Dental implants are designed to replace both a patient’s missing tooth and his or her missing root… Which sets this treatment apart from more traditional restorative services. While fixed bridges, partial dentures, or full dentures will help you achieve tooth replacement, only dental implants will replace the roots underneath.
Replacing your roots is just as important as replacing your missing teeth. Your roots have two very important jobs. First, they anchor your teeth to your jaw, creating a stable foundation. Second, they promote bone growth so that your jawbone stays healthy throughout the years. Missing teeth, over time, will weaken the jawbone because there’s nothing there to stimulate new bone growth. Replacing missing teeth with dental implants will help strengthen your jaw while giving your new smile a stronger foundation.
Dr. Huggins uses the team approach for providing implant dentistry for her patients. She refers the surgical phase out to trusted specialists in the area, while she does the restorative phase in her office. The surgical phase involves placing posts made up of titanium and other materials that are compatible with the human body into the upper or lower jaw.
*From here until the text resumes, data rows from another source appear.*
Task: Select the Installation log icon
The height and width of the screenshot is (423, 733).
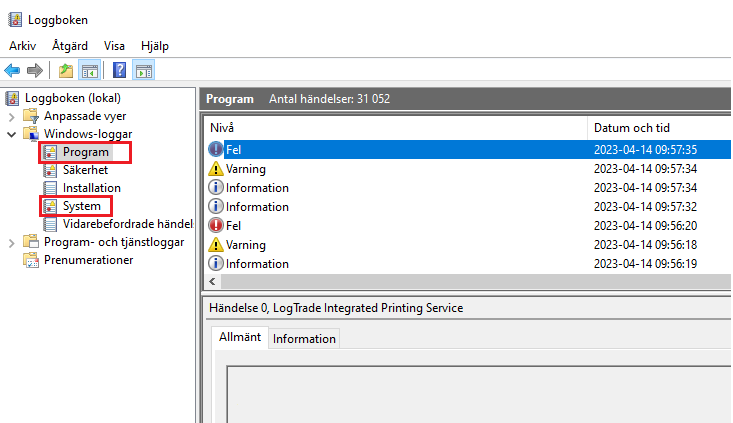Action: pos(50,188)
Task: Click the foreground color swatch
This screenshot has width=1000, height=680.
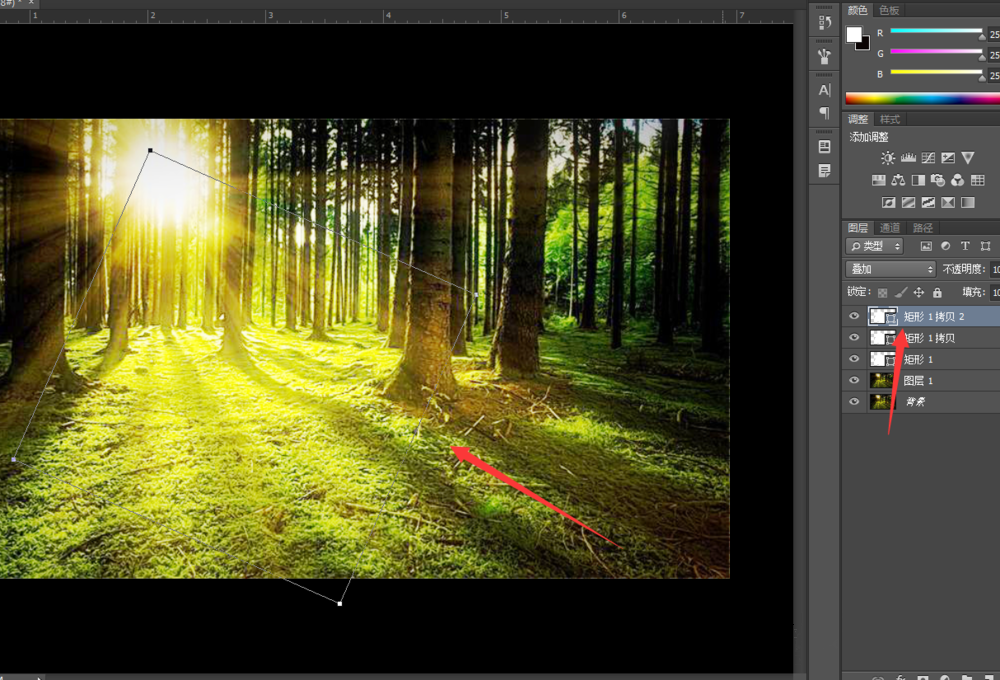Action: pos(853,34)
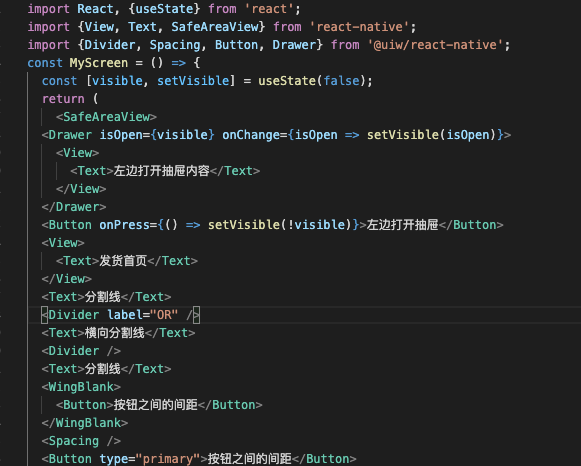Click the "primary" type value on Button
The height and width of the screenshot is (466, 581).
[168, 459]
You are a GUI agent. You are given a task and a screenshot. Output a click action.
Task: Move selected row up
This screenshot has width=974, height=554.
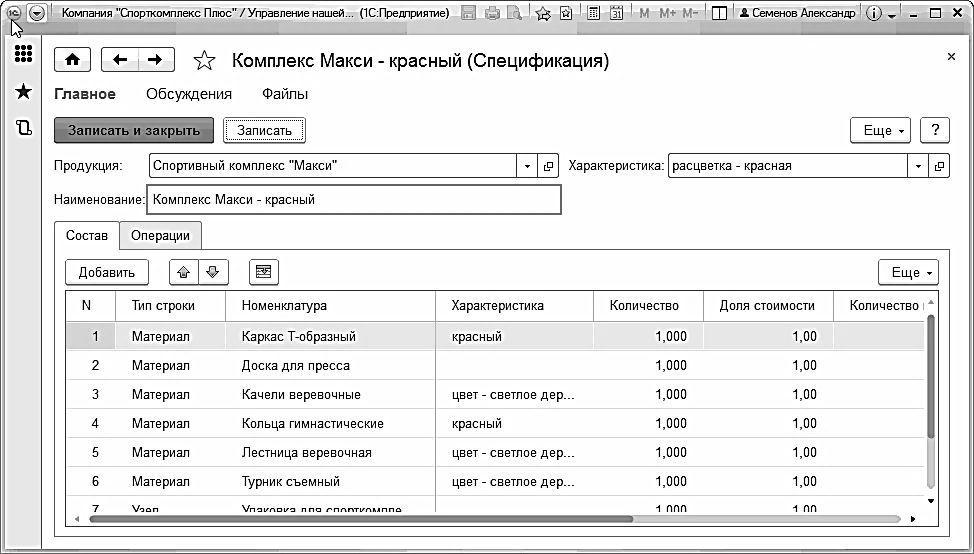click(184, 272)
Next comes the healing phase where osseointegration occurs…where bone actually grows around the implant to hold it in place. The restorative phase comes last. Dental implants may be used to anchor single crowns, fixed bridges, removable partial dentures and full dentures that “snap on”… or even full dentures that the patient can’t take out- a wonderful option for patients who don’t want to worry about conventional dentures slipping while eating or in social situations.
Some patients may not be good candidates for dental implants, such as patients with chronic illnesses like diabetes or leukemia. Tobacco usage may also affect the success of dental implant dentistry.